(Stored items)
*** Block opens ***
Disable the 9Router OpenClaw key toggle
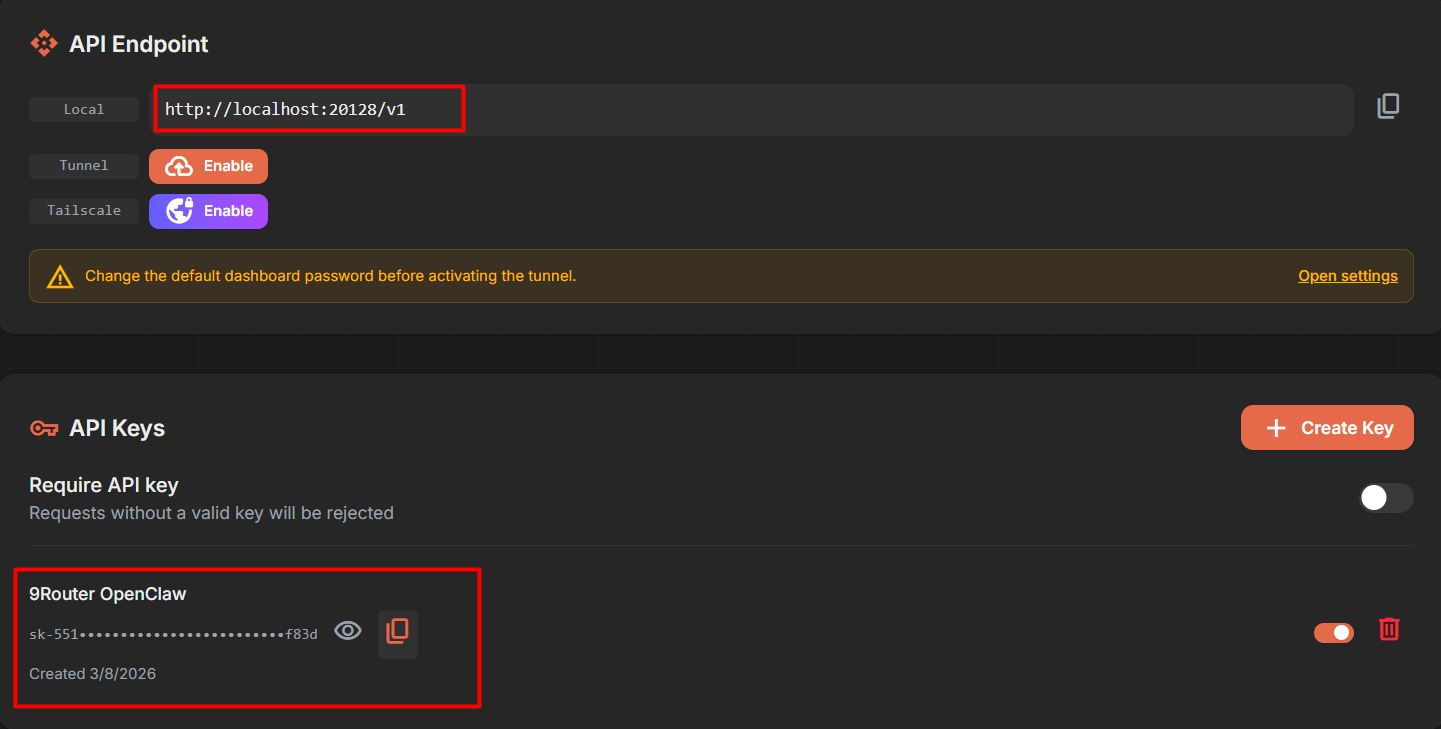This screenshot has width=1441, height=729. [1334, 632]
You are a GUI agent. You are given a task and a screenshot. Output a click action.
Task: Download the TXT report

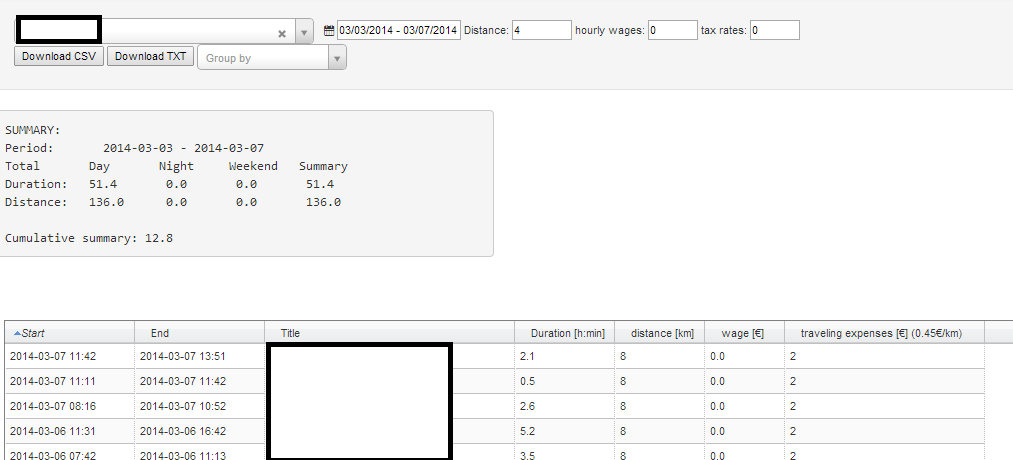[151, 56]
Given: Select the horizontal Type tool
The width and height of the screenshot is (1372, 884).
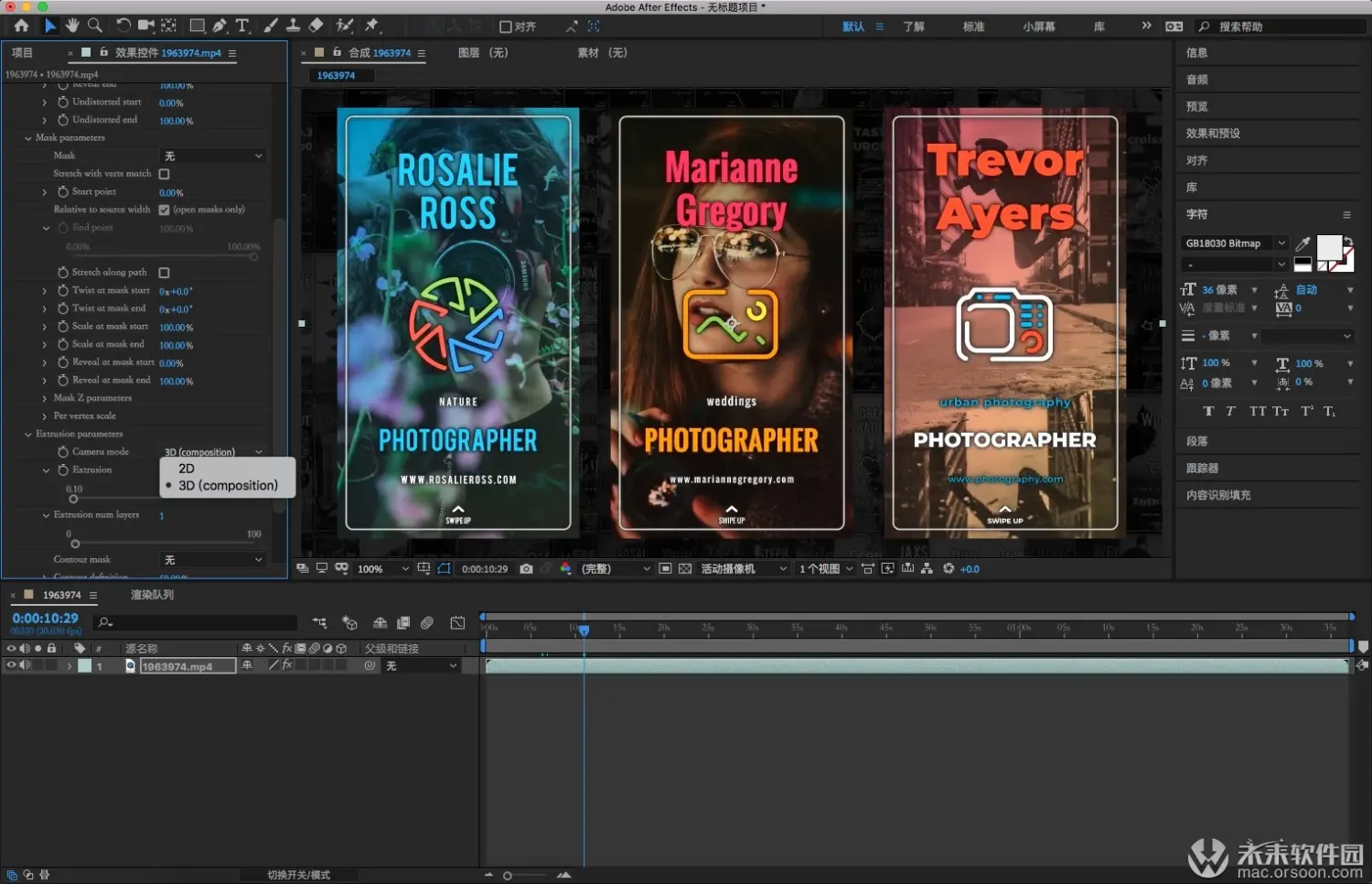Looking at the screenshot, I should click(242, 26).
*** Block closes ***
■ **Problem description**
Give again, unchanged, only the lines from the line containing "Given: Select the horizontal Type tool" to the last line of the records above. Pictures do not belong in the copy.

■ **Reply to the exercise**
Given: Select the horizontal Type tool
The width and height of the screenshot is (1372, 884).
Looking at the screenshot, I should click(242, 26).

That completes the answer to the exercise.